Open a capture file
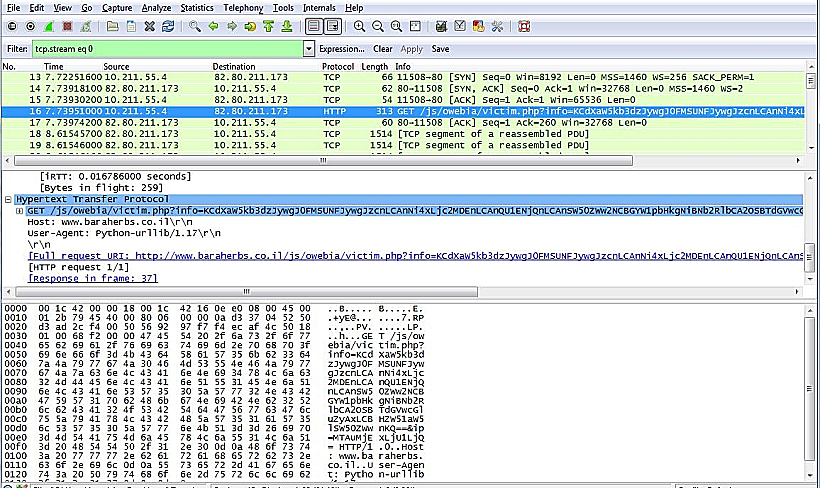 113,26
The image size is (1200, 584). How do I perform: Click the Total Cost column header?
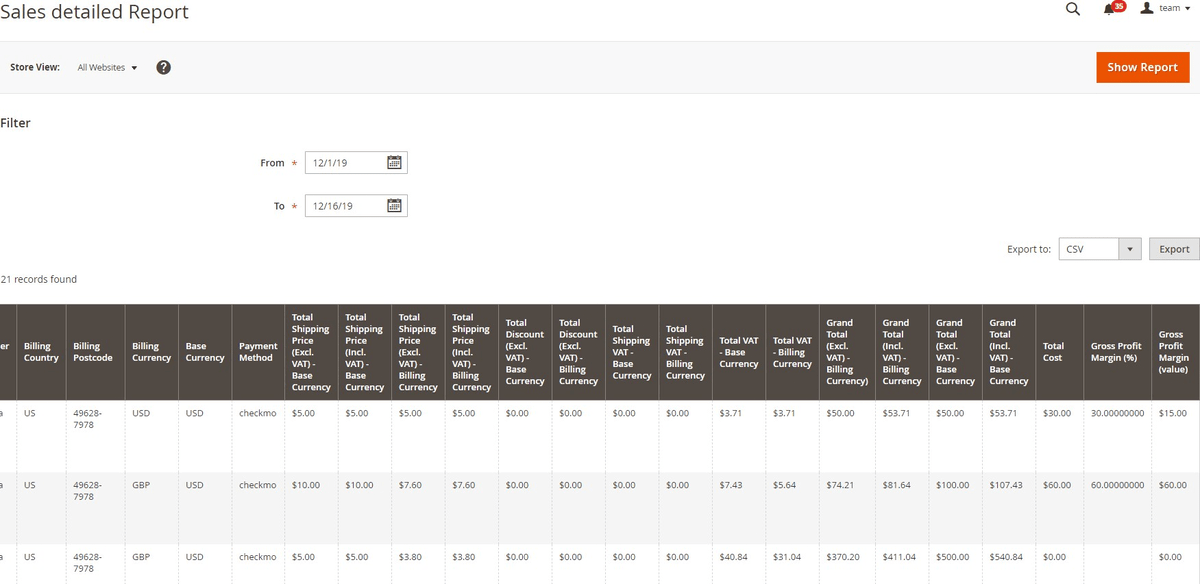1053,352
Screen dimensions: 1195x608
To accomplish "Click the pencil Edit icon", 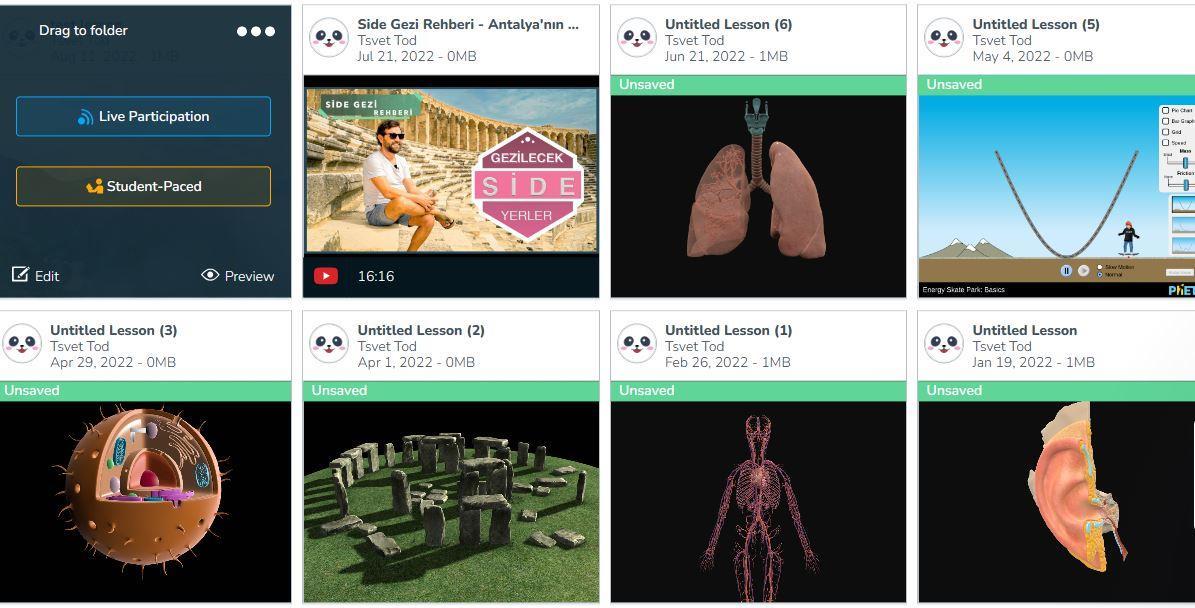I will (21, 274).
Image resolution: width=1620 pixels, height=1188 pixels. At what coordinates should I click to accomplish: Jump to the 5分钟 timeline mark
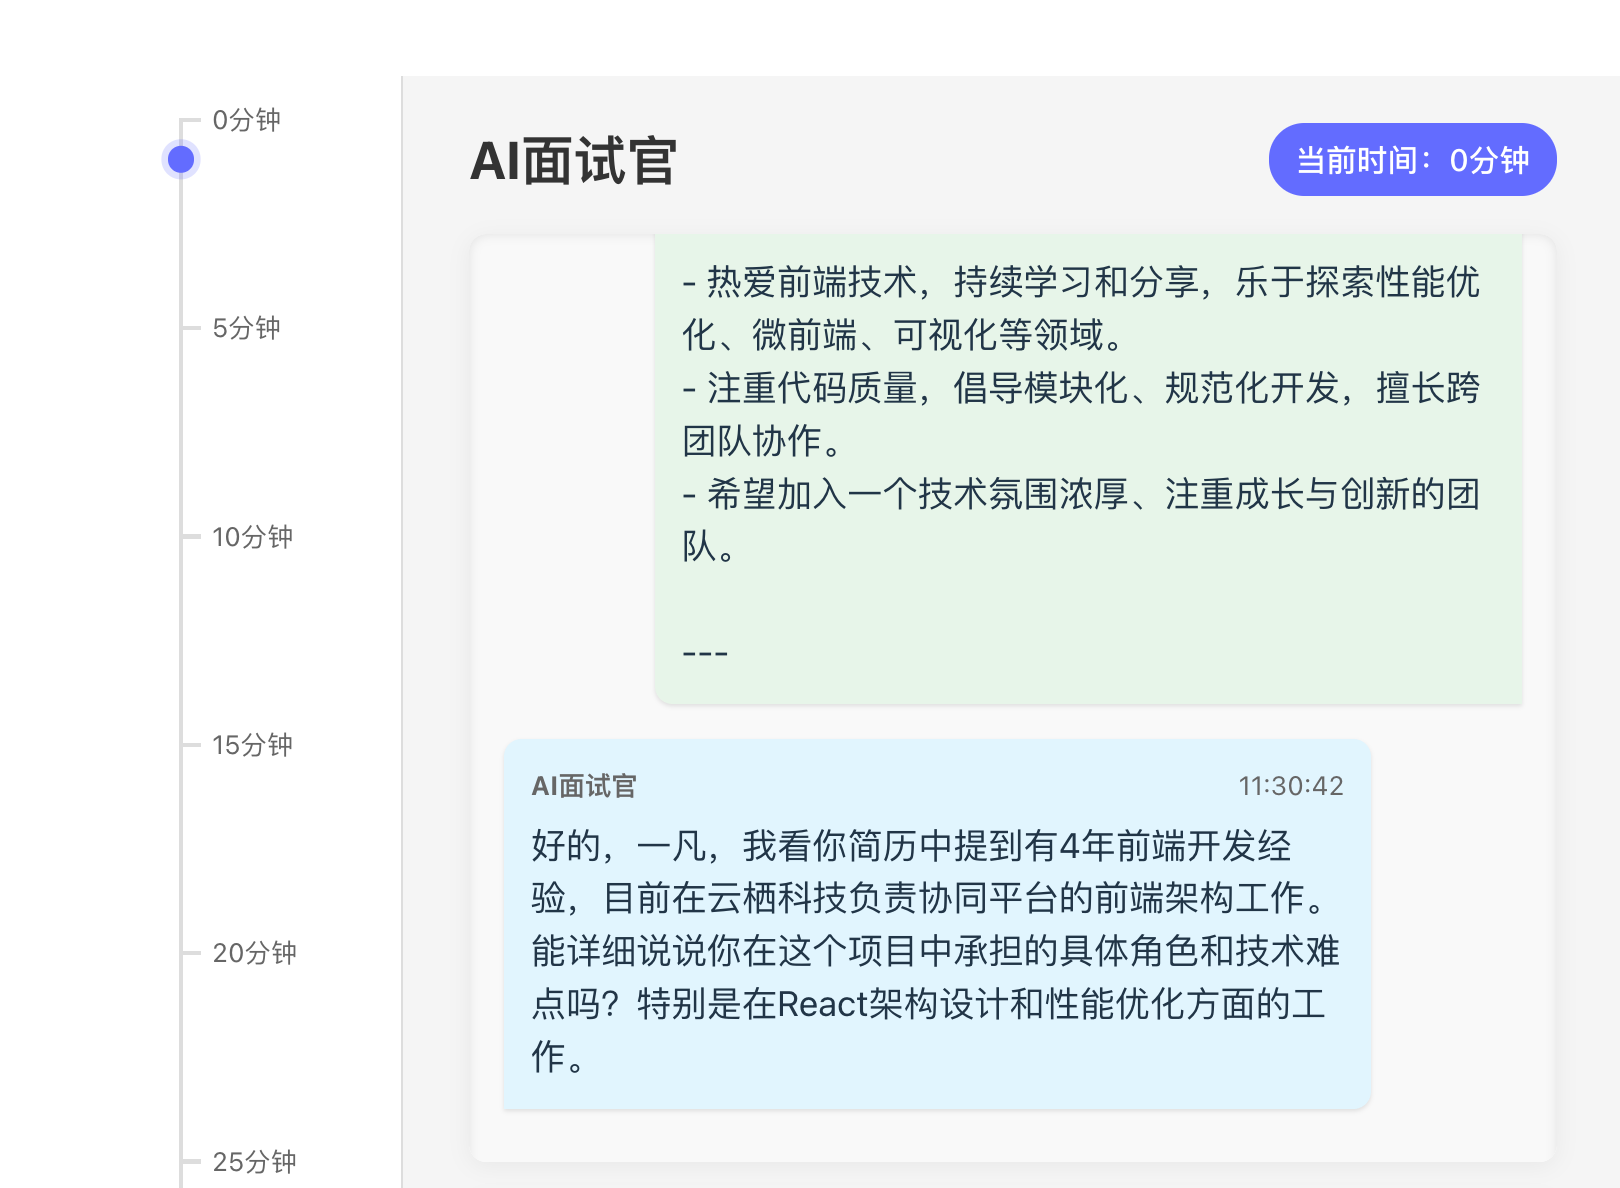coord(246,328)
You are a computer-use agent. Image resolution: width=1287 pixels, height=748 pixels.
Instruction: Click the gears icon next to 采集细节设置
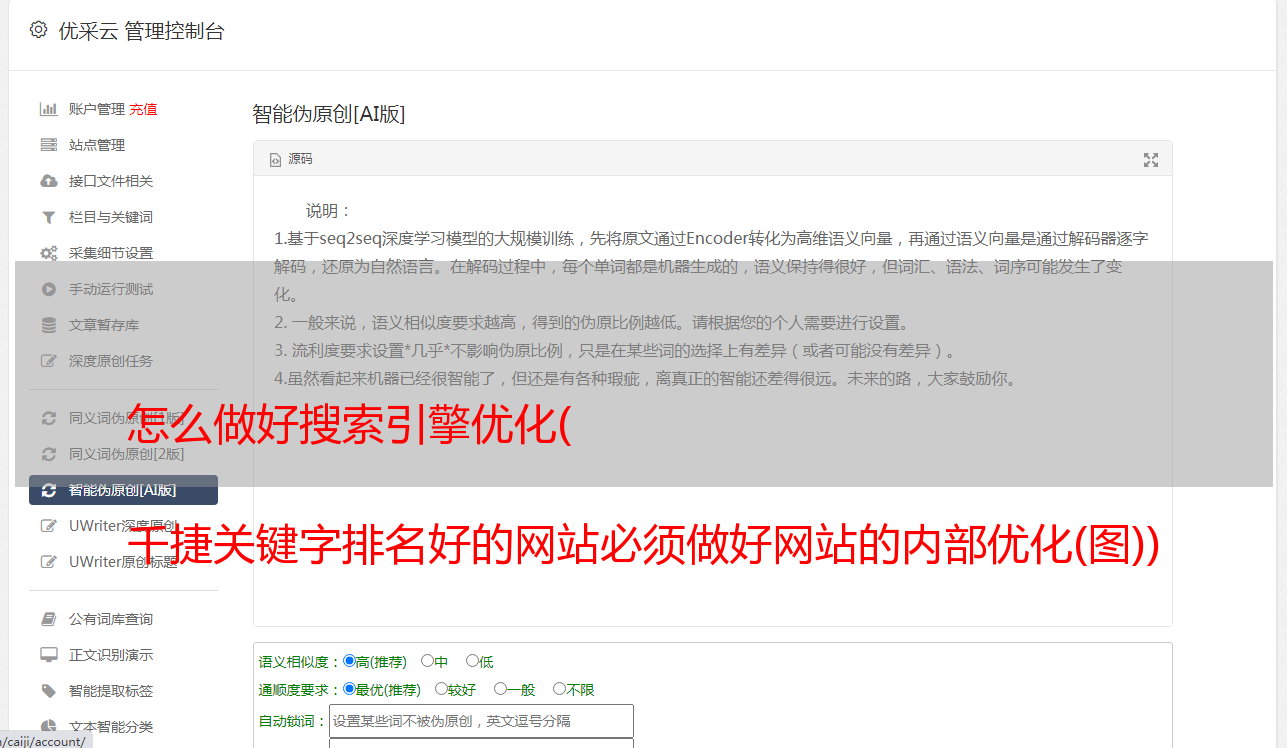click(48, 253)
========================================================================
Give the lines of the data as a JSON list of strings, one per line with blank lines left out, beginning at the line that has "Image resolution: width=1620" and running through the end of the data. Leave the pictures out.

**EXERCISE SOLUTION**:
[
  "Image resolution: width=1620 pixels, height=1188 pixels. At what coordinates should I click to accomplish: Jump to the 5分钟 timeline mark",
  "coord(246,328)",
  "You are a computer-use agent. Image resolution: width=1287 pixels, height=748 pixels.",
  "Instruction: Click the gears icon next to 采集细节设置",
  "click(48, 253)"
]